┌──

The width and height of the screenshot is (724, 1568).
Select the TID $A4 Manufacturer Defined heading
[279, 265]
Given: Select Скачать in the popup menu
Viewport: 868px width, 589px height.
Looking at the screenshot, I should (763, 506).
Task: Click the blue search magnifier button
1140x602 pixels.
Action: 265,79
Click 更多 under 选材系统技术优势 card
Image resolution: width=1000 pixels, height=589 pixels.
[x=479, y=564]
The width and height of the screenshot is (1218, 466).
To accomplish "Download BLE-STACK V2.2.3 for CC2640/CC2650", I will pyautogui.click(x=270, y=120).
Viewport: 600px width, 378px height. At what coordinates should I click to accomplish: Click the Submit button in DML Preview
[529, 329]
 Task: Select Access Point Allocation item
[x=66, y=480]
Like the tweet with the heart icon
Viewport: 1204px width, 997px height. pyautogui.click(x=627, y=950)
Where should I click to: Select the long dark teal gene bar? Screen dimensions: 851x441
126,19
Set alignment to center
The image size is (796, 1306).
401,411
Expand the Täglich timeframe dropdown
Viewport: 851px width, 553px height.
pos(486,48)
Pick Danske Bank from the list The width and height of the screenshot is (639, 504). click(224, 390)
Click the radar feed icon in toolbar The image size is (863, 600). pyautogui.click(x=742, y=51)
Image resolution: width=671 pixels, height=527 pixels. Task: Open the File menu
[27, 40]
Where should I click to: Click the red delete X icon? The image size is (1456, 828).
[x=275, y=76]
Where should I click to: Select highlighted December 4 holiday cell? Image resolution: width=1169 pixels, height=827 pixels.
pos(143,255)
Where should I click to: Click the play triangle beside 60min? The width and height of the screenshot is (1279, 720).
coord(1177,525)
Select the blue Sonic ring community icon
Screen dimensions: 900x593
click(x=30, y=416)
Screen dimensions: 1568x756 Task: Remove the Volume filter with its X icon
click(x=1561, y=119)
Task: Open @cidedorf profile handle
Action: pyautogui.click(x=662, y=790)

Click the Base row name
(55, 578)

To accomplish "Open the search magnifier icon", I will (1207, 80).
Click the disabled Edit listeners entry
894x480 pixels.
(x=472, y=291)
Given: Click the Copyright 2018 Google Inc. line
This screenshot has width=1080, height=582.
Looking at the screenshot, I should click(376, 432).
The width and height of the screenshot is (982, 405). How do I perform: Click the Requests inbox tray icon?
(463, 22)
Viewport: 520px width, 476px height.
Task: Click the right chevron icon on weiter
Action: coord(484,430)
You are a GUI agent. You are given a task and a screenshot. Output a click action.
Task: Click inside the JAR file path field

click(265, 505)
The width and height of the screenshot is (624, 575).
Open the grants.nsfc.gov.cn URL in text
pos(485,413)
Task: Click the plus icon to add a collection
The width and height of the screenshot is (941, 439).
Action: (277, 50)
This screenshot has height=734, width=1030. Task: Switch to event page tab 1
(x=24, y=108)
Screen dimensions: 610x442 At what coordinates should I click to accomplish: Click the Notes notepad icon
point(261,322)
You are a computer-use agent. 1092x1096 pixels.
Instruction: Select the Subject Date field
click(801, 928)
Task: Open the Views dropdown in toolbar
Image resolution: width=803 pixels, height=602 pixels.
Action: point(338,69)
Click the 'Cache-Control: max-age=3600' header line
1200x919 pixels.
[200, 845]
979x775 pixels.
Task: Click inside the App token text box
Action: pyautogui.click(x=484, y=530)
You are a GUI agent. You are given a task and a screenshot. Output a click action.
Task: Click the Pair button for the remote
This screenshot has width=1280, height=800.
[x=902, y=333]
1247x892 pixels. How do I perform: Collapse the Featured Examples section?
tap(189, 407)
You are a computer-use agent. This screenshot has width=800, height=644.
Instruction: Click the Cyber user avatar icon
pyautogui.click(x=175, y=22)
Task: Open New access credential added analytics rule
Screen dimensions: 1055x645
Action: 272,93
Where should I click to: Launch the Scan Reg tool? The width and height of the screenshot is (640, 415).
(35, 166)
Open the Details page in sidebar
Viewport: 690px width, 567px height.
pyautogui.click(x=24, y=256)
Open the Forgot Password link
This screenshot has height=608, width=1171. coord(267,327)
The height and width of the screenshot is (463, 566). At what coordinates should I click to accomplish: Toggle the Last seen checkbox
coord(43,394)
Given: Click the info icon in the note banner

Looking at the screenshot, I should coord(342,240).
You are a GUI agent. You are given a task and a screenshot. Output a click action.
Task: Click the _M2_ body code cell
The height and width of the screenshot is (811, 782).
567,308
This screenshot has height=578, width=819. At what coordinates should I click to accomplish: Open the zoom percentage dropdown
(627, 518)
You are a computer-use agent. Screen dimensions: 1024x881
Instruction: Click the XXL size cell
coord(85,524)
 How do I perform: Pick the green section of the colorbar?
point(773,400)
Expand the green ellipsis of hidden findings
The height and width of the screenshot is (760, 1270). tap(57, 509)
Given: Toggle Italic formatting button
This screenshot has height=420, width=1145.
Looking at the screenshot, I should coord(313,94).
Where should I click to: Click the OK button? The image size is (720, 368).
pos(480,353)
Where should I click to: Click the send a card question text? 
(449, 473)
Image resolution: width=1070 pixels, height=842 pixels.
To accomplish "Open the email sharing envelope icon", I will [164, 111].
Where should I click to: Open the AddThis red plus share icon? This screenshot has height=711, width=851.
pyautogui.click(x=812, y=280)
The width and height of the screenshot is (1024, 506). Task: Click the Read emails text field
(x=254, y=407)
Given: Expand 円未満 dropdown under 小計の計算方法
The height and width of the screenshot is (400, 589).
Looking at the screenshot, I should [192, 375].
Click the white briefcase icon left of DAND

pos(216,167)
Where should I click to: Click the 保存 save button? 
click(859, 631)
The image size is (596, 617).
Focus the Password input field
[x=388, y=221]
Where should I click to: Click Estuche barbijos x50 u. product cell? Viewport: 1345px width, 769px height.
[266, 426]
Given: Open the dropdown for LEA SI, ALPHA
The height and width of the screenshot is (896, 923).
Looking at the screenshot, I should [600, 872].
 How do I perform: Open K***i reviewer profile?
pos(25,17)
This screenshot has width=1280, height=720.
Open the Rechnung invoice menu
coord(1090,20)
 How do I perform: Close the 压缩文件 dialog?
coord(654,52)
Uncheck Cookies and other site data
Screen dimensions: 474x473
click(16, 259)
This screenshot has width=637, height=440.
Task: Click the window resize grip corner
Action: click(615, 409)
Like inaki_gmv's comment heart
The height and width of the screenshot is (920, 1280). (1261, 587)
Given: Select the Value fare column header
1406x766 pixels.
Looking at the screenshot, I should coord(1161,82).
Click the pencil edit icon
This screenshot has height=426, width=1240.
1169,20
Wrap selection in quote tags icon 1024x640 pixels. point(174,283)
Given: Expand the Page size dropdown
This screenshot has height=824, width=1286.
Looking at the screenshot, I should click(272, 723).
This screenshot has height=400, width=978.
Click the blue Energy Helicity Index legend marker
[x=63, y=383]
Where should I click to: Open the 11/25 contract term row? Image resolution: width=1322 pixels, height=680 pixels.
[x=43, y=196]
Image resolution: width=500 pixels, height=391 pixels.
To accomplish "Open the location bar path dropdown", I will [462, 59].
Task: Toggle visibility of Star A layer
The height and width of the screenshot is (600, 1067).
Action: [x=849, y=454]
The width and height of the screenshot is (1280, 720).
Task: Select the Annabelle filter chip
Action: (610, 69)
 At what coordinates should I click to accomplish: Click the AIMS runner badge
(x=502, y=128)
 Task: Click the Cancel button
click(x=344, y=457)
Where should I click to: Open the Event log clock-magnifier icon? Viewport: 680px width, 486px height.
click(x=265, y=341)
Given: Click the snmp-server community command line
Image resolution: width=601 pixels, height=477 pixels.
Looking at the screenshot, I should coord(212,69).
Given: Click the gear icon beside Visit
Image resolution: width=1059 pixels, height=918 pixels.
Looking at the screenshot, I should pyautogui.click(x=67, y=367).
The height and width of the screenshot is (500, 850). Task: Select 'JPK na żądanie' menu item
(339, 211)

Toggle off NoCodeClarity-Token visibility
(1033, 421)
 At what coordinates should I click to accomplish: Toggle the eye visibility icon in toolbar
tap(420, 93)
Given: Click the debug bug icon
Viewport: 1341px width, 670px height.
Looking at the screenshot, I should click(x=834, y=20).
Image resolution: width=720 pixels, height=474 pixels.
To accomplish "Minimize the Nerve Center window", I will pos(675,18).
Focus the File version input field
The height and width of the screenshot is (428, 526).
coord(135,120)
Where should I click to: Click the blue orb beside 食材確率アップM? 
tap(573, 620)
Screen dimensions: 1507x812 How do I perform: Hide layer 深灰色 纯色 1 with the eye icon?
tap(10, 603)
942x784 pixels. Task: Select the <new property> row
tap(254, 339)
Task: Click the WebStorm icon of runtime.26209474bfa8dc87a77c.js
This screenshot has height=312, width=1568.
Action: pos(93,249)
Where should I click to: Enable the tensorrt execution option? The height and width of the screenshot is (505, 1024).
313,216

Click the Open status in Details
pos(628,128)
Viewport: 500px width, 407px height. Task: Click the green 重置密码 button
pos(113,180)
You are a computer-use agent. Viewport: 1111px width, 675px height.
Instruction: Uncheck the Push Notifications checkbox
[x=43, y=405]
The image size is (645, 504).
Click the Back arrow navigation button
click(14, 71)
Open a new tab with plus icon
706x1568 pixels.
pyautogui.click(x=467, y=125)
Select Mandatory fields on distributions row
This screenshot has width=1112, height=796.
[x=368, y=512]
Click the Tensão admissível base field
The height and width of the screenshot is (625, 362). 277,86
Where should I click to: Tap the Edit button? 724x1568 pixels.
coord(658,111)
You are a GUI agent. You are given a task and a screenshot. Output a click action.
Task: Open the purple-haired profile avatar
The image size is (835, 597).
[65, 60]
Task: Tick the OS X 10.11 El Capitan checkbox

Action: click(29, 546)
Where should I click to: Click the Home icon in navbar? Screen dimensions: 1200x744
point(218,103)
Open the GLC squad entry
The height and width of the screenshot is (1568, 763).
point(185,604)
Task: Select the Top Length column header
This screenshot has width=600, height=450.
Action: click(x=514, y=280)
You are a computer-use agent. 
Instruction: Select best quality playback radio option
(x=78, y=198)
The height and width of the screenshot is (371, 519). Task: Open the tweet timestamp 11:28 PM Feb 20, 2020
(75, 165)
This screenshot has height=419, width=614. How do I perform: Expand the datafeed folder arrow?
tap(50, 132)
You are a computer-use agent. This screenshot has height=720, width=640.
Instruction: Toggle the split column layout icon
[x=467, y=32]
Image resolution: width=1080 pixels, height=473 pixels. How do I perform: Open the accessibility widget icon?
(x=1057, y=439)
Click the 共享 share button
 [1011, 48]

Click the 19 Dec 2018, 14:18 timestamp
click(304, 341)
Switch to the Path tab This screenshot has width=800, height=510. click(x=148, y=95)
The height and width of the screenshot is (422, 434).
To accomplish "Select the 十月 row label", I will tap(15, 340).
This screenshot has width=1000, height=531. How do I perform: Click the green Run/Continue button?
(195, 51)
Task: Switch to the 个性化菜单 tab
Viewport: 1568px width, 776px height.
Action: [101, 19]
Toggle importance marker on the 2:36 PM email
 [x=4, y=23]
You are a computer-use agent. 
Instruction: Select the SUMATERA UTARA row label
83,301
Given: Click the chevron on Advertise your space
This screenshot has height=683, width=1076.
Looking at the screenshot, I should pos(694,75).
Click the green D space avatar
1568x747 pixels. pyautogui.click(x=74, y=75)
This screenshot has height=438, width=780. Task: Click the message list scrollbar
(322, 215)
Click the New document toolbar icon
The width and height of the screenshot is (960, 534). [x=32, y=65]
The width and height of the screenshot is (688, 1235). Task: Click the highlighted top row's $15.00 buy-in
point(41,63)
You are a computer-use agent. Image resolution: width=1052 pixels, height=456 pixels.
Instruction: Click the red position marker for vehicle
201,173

└──

[WORK REQUIRED] For each line in the data that contains the string "search", give a copy of that line.

[EXERCISE OUTPUT]
Task: Click the blue search magnifier button
To accomplish "Open the search magnifier icon", I will (1207, 80).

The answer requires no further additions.